Thursday, January 16, 2003

Per Sunny’s question, watercress looks like parsley, cilantro, etc. and is sold in the same area of the produce section. It has a neat taste which I will try to describe. It has a nice “green” taste; a light peppery taste, but not hot or spicy; fresh; clean.

I have seen a lot of recipes for watercress soup. At my employee cafeteria they use it sometimes in place of lettuce for prepared salads, and that is what I bought it for, to eat fresh with a little dressing. Sheri thought it would also taste good on a sandwich instead of lettuce. The first time I had it was at a wedding of a friend of the family’s (Jody?) in Avon, OH. They had pettifore(is that the right word, or is that small pieces of cake?) sandwiches. It was just little squares of bread with a sprig of watercress rolled up in it. I was probably only in the sixth grade, but I remember asking what it was and that I kept going back for more.

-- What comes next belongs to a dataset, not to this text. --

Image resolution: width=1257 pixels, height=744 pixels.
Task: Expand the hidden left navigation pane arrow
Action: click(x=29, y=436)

You can pinch off a leaf from the bunch in the produce section to try it before you buy. Let me know what you think.

Eggplant is like a sponge with the cooking oil. When you put the chopped up eggplant into the pan with the cooking oil, it will literally sop it all up in a minute or two, so go light on the oil. I was reading a recipe in the cookbook last night that Lisa got for me for Christmas, and it said after you are done frying the eggplant, to press the eggplant against the side of the pan with a spoon to squeeze out excess oil. Just like a sponge. I don’t know if that is necessary if you go easy on the oil, and if you use a healthy oil like olive or peanut. Also, for that particular recipe they were going to continue cooking other things in the same pan, so the squeezing out was probably more to leave the eggplant juices to flavor the rest of the ingredients.

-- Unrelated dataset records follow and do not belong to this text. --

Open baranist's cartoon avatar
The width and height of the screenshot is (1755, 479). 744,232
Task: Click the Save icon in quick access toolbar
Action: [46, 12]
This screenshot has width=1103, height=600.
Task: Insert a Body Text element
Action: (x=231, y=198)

The sponge quality makes it neat to work with because it blends well with anything you want to cook. It doesn’t really have too much taste; maybe bland like bread. Buy smaller ones rather than the large ones.

I cooked a batch of the seven whole grain cereal we got last night and then put it in the refrigerator. This morning Sheri put some in a bowl and microwaved it for a car ride to the station. I put a little milk in it and two packets of Equal. Very good. You have to chew it much more than regular oat meal. All of the grains are whole and are not split or rolled. You can feel each individual grain pop in your mouth. We both really liked it.

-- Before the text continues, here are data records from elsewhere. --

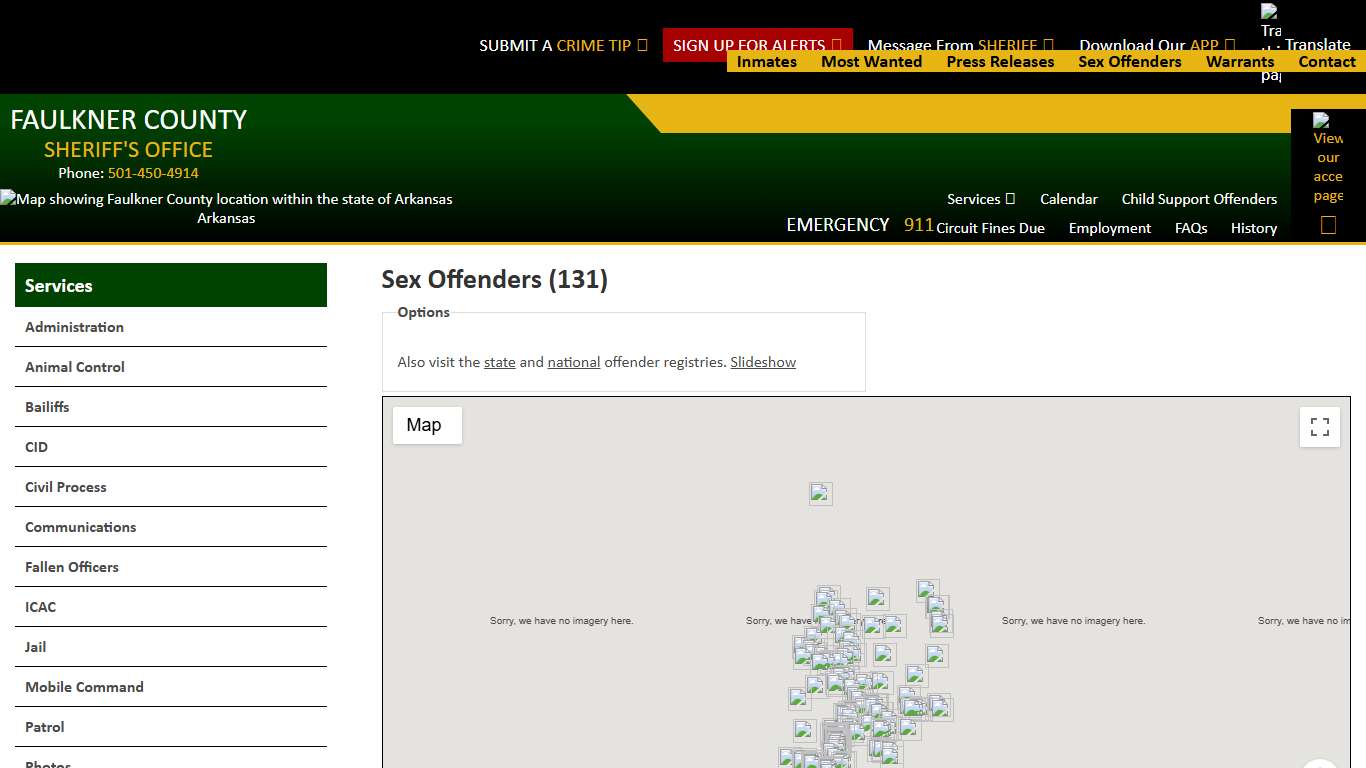This screenshot has height=768, width=1366.
Task: Select Animal Control from the sidebar
Action: pos(74,367)
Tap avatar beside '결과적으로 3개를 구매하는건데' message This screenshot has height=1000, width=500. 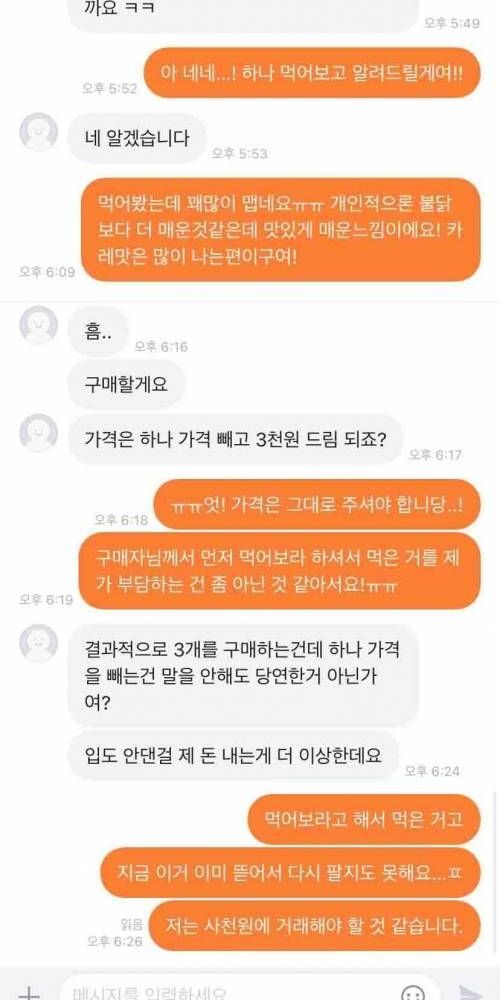pos(38,643)
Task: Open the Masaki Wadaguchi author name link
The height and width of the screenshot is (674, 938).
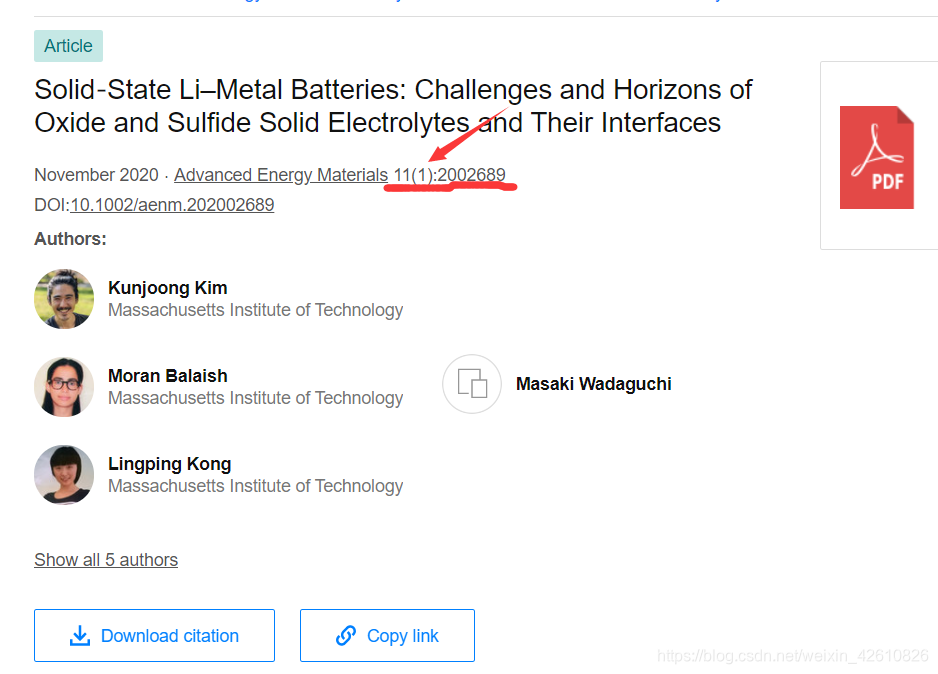Action: tap(594, 384)
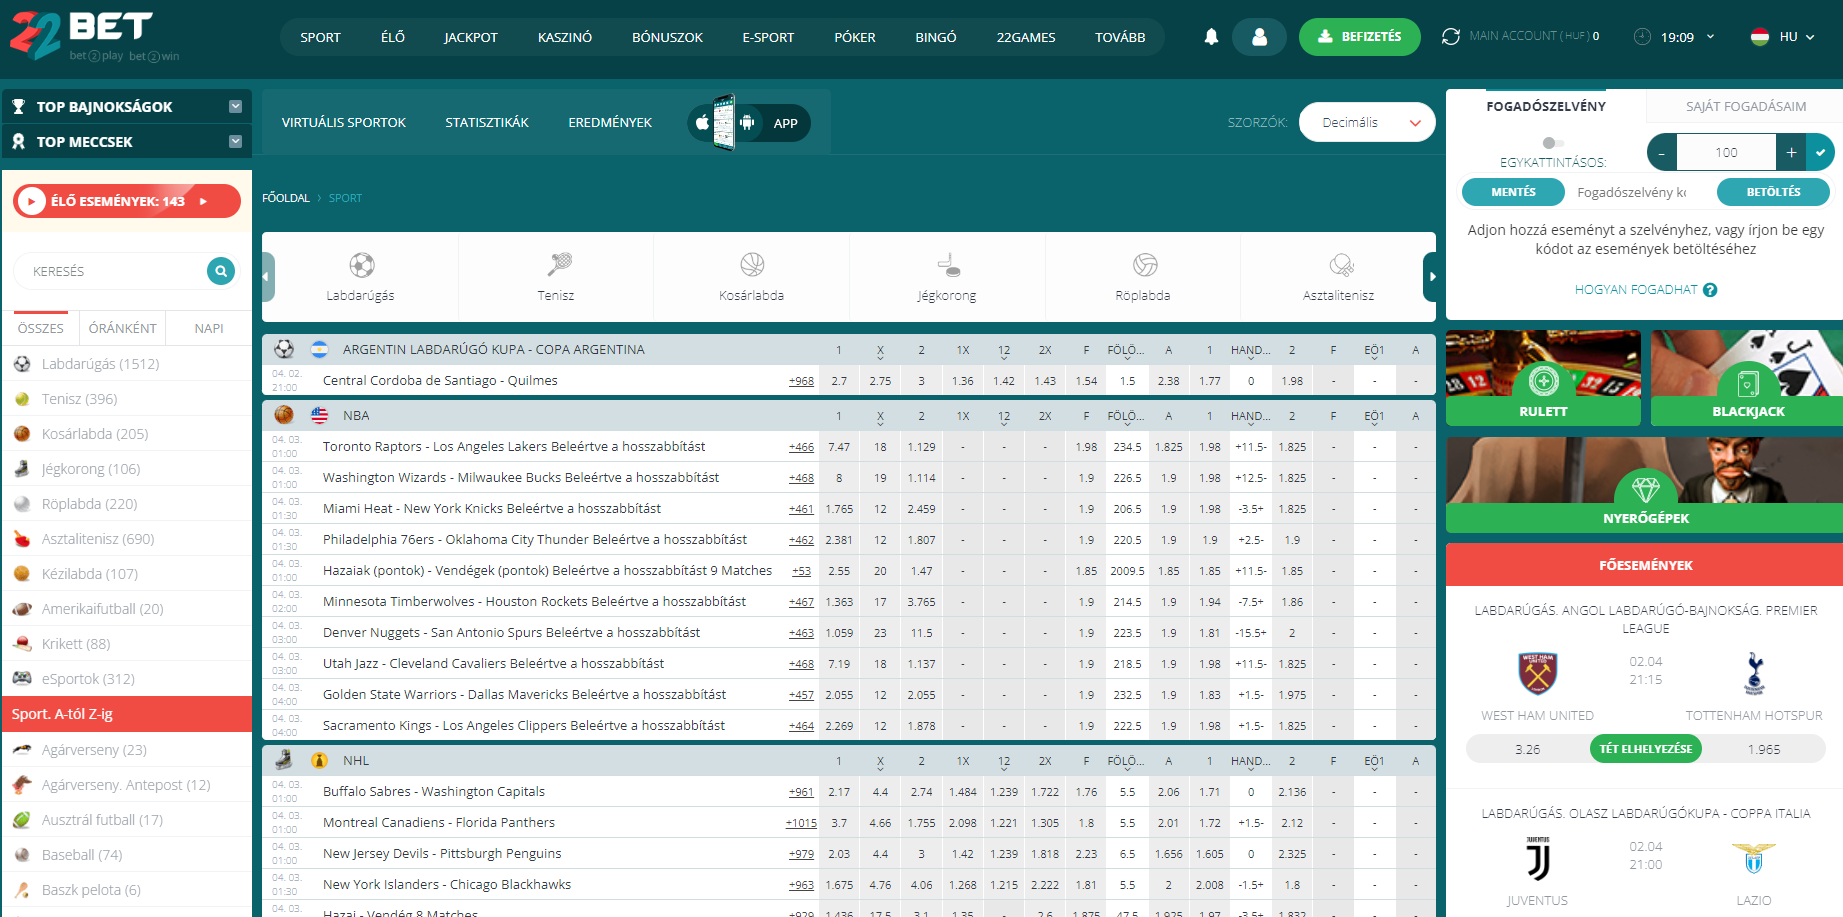Open the Decimális odds format dropdown

click(x=1366, y=123)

With rolled oats the steam the whole oat kernels and then smash them with a big roller. This exposes the inner part of the grain that has all of the carbohydrates. From a diabetics’ point of view this is bad. It allows the carbs to be absorbed into your blood stream quicker and spikes your sugar level quickly. If you keep the grains whole, it takes longer to digest, and the carbs are absorbed over slower and over a longer period of time. This keeps you sugar level more even. It should also keep you from getting snack urges for a longer time too. The fiber will make you feel fuller.

We had a red plum last night and a black plum this morning. They were very tart. I guess you don’t buy plums in the winter time.

I also think I forgot to say I got an acorn squash last night. I used to hate squash, but the employee cafeteria will serve it occasionally and I have grown to like it now.